▶ **Work instructions**:
One part of the entries below is wanted: the lines from the one containing "Task: Choose the" through the one containing "Collapse the environment". Write those out exactly and nothing else.

[Start of Attachment]

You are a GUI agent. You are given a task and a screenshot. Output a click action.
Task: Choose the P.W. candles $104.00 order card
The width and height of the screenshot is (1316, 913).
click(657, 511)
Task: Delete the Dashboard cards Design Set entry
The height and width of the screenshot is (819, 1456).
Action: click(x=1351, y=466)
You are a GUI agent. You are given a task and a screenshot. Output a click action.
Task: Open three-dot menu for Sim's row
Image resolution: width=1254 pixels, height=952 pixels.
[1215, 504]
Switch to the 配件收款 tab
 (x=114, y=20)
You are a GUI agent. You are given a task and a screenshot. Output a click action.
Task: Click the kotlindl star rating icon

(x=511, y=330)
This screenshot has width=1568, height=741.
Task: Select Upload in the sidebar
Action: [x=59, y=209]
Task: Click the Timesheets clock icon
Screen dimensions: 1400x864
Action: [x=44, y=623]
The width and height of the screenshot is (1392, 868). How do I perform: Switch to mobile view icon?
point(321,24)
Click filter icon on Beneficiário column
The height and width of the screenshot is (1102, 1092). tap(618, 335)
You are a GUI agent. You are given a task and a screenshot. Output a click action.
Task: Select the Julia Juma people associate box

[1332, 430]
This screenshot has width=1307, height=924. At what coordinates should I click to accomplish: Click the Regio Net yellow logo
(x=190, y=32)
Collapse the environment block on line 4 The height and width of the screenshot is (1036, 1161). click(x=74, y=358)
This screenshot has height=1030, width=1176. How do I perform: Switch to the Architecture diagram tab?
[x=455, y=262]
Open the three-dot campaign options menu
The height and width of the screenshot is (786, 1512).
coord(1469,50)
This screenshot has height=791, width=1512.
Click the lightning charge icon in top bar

[End of Attachment]

▶ **Task output**:
Task: Choose the P.W. candles $104.00 order card
The width and height of the screenshot is (1316, 913).
click(657, 511)
Task: Delete the Dashboard cards Design Set entry
The height and width of the screenshot is (819, 1456).
Action: click(x=1351, y=466)
You are a GUI agent. You are given a task and a screenshot. Output a click action.
Task: Open three-dot menu for Sim's row
Image resolution: width=1254 pixels, height=952 pixels.
[1215, 504]
Switch to the 配件收款 tab
 (x=114, y=20)
You are a GUI agent. You are given a task and a screenshot. Output a click action.
Task: Click the kotlindl star rating icon

(x=511, y=330)
This screenshot has width=1568, height=741.
Task: Select Upload in the sidebar
Action: [x=59, y=209]
Task: Click the Timesheets clock icon
Screen dimensions: 1400x864
Action: [x=44, y=623]
The width and height of the screenshot is (1392, 868). How do I perform: Switch to mobile view icon?
point(321,24)
Click filter icon on Beneficiário column
The height and width of the screenshot is (1102, 1092). tap(618, 335)
You are a GUI agent. You are given a task and a screenshot. Output a click action.
Task: Select the Julia Juma people associate box

[1332, 430]
This screenshot has width=1307, height=924. At what coordinates should I click to accomplish: Click the Regio Net yellow logo
(x=190, y=32)
Collapse the environment block on line 4 The height and width of the screenshot is (1036, 1161). click(x=74, y=358)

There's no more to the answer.